FEMA leader formerly in charge of New Mexico wildfire fund defends six-figure payout
Jay Mitchell, the federal official placed on leave in February following revelations that he and his wife accepted more than $500,000 in payments from a multi-billion-dollar wildfire compensation fund he oversaw, is no longer a Federal Emergency Management Agency employee after he and the agency “mutually agreed” this week not to extend his contract, Mitchell told Source New Mexico.
Mitchell is leaving the agency nearly five months after FEMA placed him on paid administrative leave following a Source New Mexico and New Mexico PBS investigation that revealed he’d received roughly $266,000 for smoke damage at his Angel Fire home miles from the perimeter of the Hermits Peak-Calf Canyon Fire.
Documents the news organizations obtained also showed that his wife, a realtor, received $250,000 for unspecified business losses.
Congress in late 2022 tasked FEMA with overseeing what ultimately became a $5.45 billion fund to compensate victims of the wildfire, because it resulted from two botched Forest Service prescribed burns earlier that year.
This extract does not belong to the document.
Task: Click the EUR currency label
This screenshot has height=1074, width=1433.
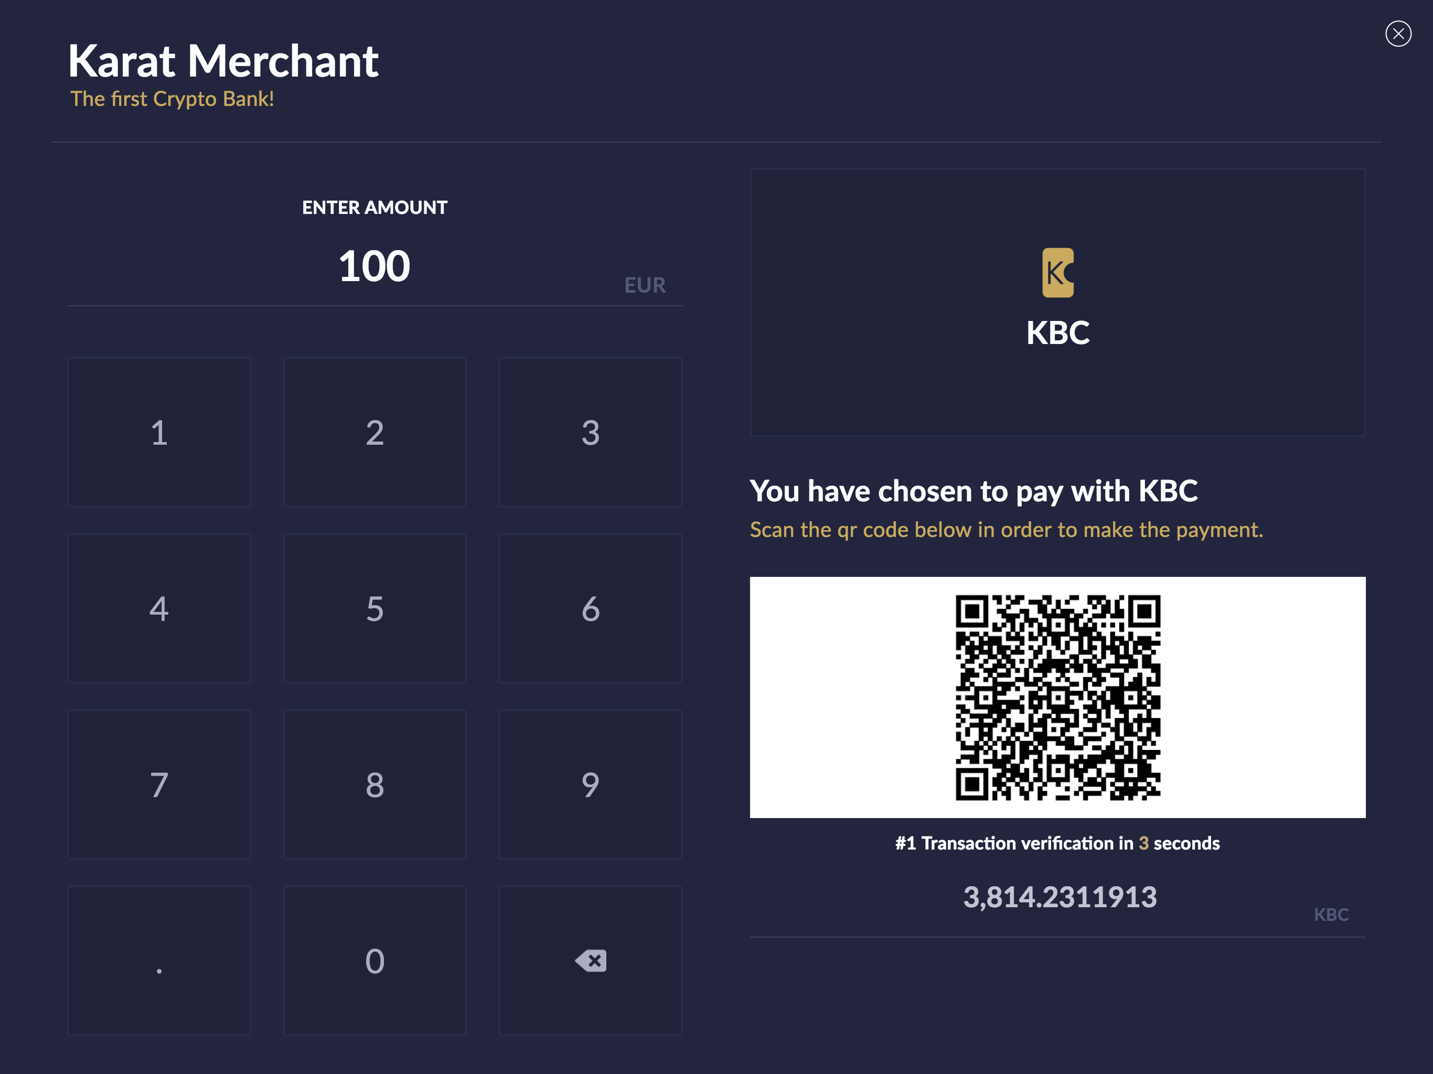Action: tap(645, 285)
The blaze destroyed several hundred homes as it burned through a 534-square-mile area predominantly in Mora and San Miguel counties.
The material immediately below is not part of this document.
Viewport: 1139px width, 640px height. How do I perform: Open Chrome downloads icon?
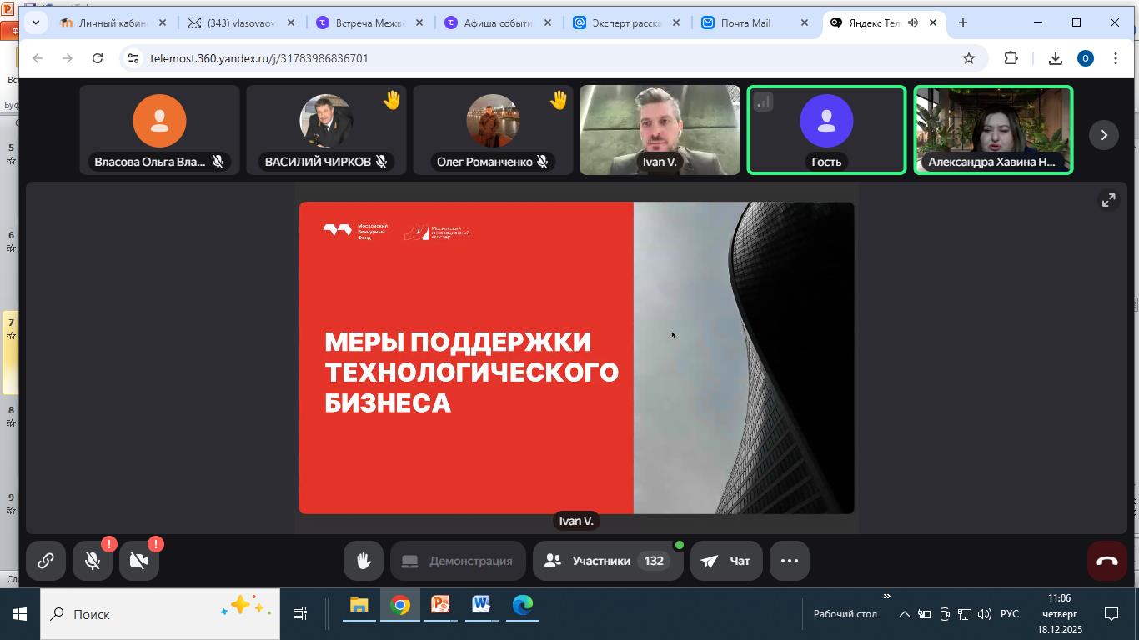click(x=1055, y=58)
The blaze destroyed several hundred homes as it burned through a 534-square-mile area, and victims of the Hermits Peak-Calf Canyon Fire have continued fighting for full compensation through legal challenges in the years since.
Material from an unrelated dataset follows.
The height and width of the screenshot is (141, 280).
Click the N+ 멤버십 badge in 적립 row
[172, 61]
Mitchell took over the office in April of 2024. In July of that year, he applied for compensation for smoke damage he said his home incurred in Angel Fire and accepted the payment about a year later in July 2025, during a period that he and other claims office leaders said they were focusing on paying out claims within the wildfire perimeter, especially to those who lost their primary residences.
Mitchell told Source New Mexico on Monday — the day he said his FEMA contract worth at least $126,000 a year expired — that all of the money he accepted was fully within the bounds of FEMA policies that the agency put in place before he took over.
Mitchell declined to comment on the nature of his wife’s business losses for which she received compensation.
“I don’t talk to my wife about her business,” he said. “That’s her business.”
He also refused to say whether his home actually suffered damages from smoke and ash during the 2022 wildfire. FEMA’s compensation program required only a signed declaration form within a designated, 2,200-square-mile boundary to receive compensation based on a standardized calculator that pays out per square foot.
“I met the policy requirements, the same as everybody else,” he said. “Do I have to meet a different requirement?”
In late January, Source New Mexico and NMPBS spoke to two separate neighbors in Mitchell’s Angel Fire neighborhood who said they remembered a few days during which they could smell smoke from the wildfire but that it didn’t damage their homes or those of anyone they know.
Mitchell’s home lies within the boundary of a zone in which smoke damage claimants had the lowest barrier for proof, but only by about 1,000 feet, according to a Source New Mexico analysis of a map it previously obtained. Had Mitchell lived on the other side of that line, he would have been required to submit additional proof, including photos of damage or cleaning invoices.
Mitchell noted that he started at the claims office a month after FEMA rolled out its smoke compensation policy, and said he had no influence on those boundaries.
He also said FEMA’s Office of Professional Responsibility cleared him of any wrongdoing in January, about six weeks before he was placed on leave, following its own investigation into potential misconduct. In the five months after he was placed on leave, he was not subject to any further investigations, he said.
FEMA officials on Thursday declined to comment on Mitchell’s departure, including whether they had previously cleared him of wrongdoing, citing the federal Privacy Act regarding individual claimants and its policy of not commenting on personnel matters. A longtime FEMA official, Nancy Casper, has since taken over at the office.
Adan Serna, a spokesperson for U.S. Senator Ben Ray Luján’s office, told Source New Mexico in a statement Thursday that, “FEMA did not formally notify our office of OPR’s investigation or findings.”
Now that Mitchell is officially gone from the office, Luján renewed his call for improved operations at the claims office.
“The trust of Northern New Mexico has been lost,” Luján said in a statement to Source New Mexico on Thursday. “Now, under new leadership at the Claims Office, New Mexicans deserve improved transparency and a faster process to get the relief they deserve.”
As of June 10, the office has paid out $3.5 billion in 24,405 claims, a claims office spokesperson said in an email Thursday.
Yolanda Cruz, an advocate for wildfire victims who lives within the wildfire perimeter, told Source New Mexico on Thursday that while Mitchell may be technically correct that he violated no policy, that doesn’t mean what he did was right.
“One, the FEMA policies are deeply flawed. They reward people who were not significantly damaged more than people who were in the burn scar, whose entire lives are gone,” she said. “Two, he exploited that system. Just because you qualify for something, if you know in your heart that you did not have that damage, it was wrong for you to accept that.”